Check out the December contract for gasoline futures:
We have a multi-month inverted head-and-shoulders reversal pattern with a well-respected horizontal neckline. It doesn’t get much better than this!
I like taking a swing as long as it’s above 2.615, targeting the contract high of 3.27.
Heating oil also presents a great level to trade against.
Here’s another multi-month base churning below the June highs with two clear contact points finding resistance.
If and when demand is able to absorb overhead supply, we’re buying on strength with an upside objective of 4.38. But we can’t get long until a close above 3.85. That’s our level, not the June highs.

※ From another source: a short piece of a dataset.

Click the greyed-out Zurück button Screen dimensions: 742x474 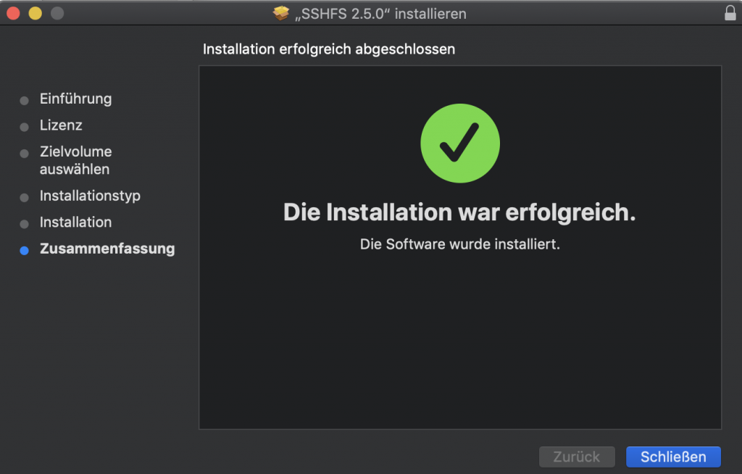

Buyers and sellers have shown us supply exists at the August and October pivot highs. Prices peaked in June on the heels of a speculative blow-off.
We’ll have to wait to see if those former contract highs come into play. For now, keep your eye on 3.85.
That’s it for today, just a quick review of a few energy contracts. With the unrelenting strength of energy stocks, these short-term bases will likely launch crude and its distillates on a fresh leg higher.
Stay tuned!
COT Heatmap Highlights
Commercial hedgers more than doubled their long position in cocoa, holding near a three-year extreme.
Commercials are buying gold again as they're back within 5% of their largest net-long position in three years.
And commercials favor the yen, coming within 10% of a three-year net-long record.